* Problem to solve *
Whatever the records say, set them down exactly.

::: The records :::

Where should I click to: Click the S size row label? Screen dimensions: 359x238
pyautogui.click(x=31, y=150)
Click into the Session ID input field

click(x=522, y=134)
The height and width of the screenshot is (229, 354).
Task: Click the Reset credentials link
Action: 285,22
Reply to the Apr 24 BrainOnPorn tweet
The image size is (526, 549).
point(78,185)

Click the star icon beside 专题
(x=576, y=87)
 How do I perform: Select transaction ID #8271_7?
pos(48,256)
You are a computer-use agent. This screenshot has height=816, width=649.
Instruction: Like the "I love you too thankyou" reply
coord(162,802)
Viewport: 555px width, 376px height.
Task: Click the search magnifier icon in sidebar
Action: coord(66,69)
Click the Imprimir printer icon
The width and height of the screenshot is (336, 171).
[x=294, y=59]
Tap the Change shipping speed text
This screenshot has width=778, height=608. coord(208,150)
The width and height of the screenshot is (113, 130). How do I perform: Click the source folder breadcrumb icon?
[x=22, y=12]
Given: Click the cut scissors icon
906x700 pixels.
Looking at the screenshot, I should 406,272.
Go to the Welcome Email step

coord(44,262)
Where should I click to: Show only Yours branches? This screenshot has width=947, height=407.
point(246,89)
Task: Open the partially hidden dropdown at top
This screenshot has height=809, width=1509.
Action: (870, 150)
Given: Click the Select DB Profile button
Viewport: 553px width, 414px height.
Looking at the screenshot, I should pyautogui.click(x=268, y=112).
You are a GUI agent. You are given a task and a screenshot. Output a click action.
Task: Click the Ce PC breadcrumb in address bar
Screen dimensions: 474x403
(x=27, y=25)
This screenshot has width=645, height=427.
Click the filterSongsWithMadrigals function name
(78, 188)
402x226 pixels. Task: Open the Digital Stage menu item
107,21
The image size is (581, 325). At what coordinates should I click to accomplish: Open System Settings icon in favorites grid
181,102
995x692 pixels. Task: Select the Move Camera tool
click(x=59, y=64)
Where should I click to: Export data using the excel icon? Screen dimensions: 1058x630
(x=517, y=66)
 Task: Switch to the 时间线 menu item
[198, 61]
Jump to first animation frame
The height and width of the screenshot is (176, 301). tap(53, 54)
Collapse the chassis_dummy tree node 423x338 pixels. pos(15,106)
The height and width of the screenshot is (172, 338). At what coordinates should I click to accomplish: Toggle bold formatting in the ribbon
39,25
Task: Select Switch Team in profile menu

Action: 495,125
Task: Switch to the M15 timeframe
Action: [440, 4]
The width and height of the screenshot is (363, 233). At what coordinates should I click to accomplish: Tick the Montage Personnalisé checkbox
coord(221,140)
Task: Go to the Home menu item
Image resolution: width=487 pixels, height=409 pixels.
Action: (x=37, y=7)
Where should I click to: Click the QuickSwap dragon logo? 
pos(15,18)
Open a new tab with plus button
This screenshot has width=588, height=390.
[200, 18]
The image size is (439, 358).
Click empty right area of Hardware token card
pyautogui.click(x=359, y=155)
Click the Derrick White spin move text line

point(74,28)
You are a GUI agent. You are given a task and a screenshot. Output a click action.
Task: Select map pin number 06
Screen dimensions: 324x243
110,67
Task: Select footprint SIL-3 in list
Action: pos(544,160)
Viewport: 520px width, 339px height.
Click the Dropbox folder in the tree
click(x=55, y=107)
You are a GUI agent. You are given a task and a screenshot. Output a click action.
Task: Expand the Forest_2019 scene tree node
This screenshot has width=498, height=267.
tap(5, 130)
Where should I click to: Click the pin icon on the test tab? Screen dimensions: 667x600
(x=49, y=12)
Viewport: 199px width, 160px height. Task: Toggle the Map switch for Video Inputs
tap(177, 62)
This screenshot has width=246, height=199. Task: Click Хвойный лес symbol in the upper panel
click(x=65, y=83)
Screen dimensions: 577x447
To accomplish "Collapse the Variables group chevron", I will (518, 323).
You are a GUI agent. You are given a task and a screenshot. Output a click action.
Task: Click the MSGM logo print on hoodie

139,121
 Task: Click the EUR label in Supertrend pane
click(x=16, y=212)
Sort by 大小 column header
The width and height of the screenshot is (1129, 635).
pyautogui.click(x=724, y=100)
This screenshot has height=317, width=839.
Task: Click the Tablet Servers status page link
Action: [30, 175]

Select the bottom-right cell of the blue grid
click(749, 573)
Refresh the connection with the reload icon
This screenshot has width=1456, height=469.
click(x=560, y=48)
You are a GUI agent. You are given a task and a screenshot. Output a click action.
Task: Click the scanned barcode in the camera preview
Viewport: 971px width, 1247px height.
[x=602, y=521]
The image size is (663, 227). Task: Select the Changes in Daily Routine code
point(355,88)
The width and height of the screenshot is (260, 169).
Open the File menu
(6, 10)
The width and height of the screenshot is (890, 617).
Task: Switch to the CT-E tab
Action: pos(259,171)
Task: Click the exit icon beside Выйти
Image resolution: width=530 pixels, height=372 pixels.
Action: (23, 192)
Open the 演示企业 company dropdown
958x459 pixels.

:::

* Final answer *
Where should I click to: Click the S size row label? Screen dimensions: 359x238
pyautogui.click(x=31, y=150)
Click into the Session ID input field

click(x=522, y=134)
The height and width of the screenshot is (229, 354).
Task: Click the Reset credentials link
Action: 285,22
Reply to the Apr 24 BrainOnPorn tweet
The image size is (526, 549).
point(78,185)

Click the star icon beside 专题
(x=576, y=87)
 How do I perform: Select transaction ID #8271_7?
pos(48,256)
You are a computer-use agent. This screenshot has height=816, width=649.
Instruction: Like the "I love you too thankyou" reply
coord(162,802)
Viewport: 555px width, 376px height.
Task: Click the search magnifier icon in sidebar
Action: coord(66,69)
Click the Imprimir printer icon
The width and height of the screenshot is (336, 171).
[x=294, y=59]
Tap the Change shipping speed text
This screenshot has width=778, height=608. coord(208,150)
The width and height of the screenshot is (113, 130). How do I perform: Click the source folder breadcrumb icon?
[x=22, y=12]
Given: Click the cut scissors icon
906x700 pixels.
Looking at the screenshot, I should 406,272.
Go to the Welcome Email step

coord(44,262)
Where should I click to: Show only Yours branches? This screenshot has width=947, height=407.
point(246,89)
Task: Open the partially hidden dropdown at top
This screenshot has height=809, width=1509.
Action: (870, 150)
Given: Click the Select DB Profile button
Viewport: 553px width, 414px height.
Looking at the screenshot, I should pyautogui.click(x=268, y=112).
You are a GUI agent. You are given a task and a screenshot. Output a click action.
Task: Click the Ce PC breadcrumb in address bar
Screen dimensions: 474x403
(x=27, y=25)
This screenshot has width=645, height=427.
Click the filterSongsWithMadrigals function name
(78, 188)
402x226 pixels. Task: Open the Digital Stage menu item
107,21
The image size is (581, 325). At what coordinates should I click to accomplish: Open System Settings icon in favorites grid
181,102
995x692 pixels. Task: Select the Move Camera tool
click(x=59, y=64)
Where should I click to: Export data using the excel icon? Screen dimensions: 1058x630
(x=517, y=66)
 Task: Switch to the 时间线 menu item
[198, 61]
Jump to first animation frame
The height and width of the screenshot is (176, 301). tap(53, 54)
Collapse the chassis_dummy tree node 423x338 pixels. pos(15,106)
The height and width of the screenshot is (172, 338). At what coordinates should I click to accomplish: Toggle bold formatting in the ribbon
39,25
Task: Select Switch Team in profile menu

Action: 495,125
Task: Switch to the M15 timeframe
Action: [440, 4]
The width and height of the screenshot is (363, 233). At what coordinates should I click to accomplish: Tick the Montage Personnalisé checkbox
coord(221,140)
Task: Go to the Home menu item
Image resolution: width=487 pixels, height=409 pixels.
Action: (x=37, y=7)
Where should I click to: Click the QuickSwap dragon logo? 
pos(15,18)
Open a new tab with plus button
This screenshot has width=588, height=390.
[200, 18]
The image size is (439, 358).
Click empty right area of Hardware token card
pyautogui.click(x=359, y=155)
Click the Derrick White spin move text line

point(74,28)
You are a GUI agent. You are given a task and a screenshot. Output a click action.
Task: Select map pin number 06
Screen dimensions: 324x243
110,67
Task: Select footprint SIL-3 in list
Action: pos(544,160)
Viewport: 520px width, 339px height.
Click the Dropbox folder in the tree
click(x=55, y=107)
You are a GUI agent. You are given a task and a screenshot. Output a click action.
Task: Expand the Forest_2019 scene tree node
This screenshot has width=498, height=267.
tap(5, 130)
Where should I click to: Click the pin icon on the test tab? Screen dimensions: 667x600
(x=49, y=12)
Viewport: 199px width, 160px height. Task: Toggle the Map switch for Video Inputs
tap(177, 62)
This screenshot has width=246, height=199. Task: Click Хвойный лес symbol in the upper panel
click(x=65, y=83)
Screen dimensions: 577x447
To accomplish "Collapse the Variables group chevron", I will (518, 323).
You are a GUI agent. You are given a task and a screenshot. Output a click action.
Task: Click the MSGM logo print on hoodie

139,121
 Task: Click the EUR label in Supertrend pane
click(x=16, y=212)
Sort by 大小 column header
The width and height of the screenshot is (1129, 635).
pyautogui.click(x=724, y=100)
This screenshot has height=317, width=839.
Task: Click the Tablet Servers status page link
Action: [30, 175]

Select the bottom-right cell of the blue grid
click(749, 573)
Refresh the connection with the reload icon
This screenshot has width=1456, height=469.
click(x=560, y=48)
You are a GUI agent. You are given a task and a screenshot. Output a click action.
Task: Click the scanned barcode in the camera preview
Viewport: 971px width, 1247px height.
[x=602, y=521]
The image size is (663, 227). Task: Select the Changes in Daily Routine code
point(355,88)
The width and height of the screenshot is (260, 169).
Open the File menu
(6, 10)
The width and height of the screenshot is (890, 617).
Task: Switch to the CT-E tab
Action: pos(259,171)
Task: Click the exit icon beside Выйти
Image resolution: width=530 pixels, height=372 pixels.
Action: (23, 192)
Open the 演示企业 company dropdown
958x459 pixels.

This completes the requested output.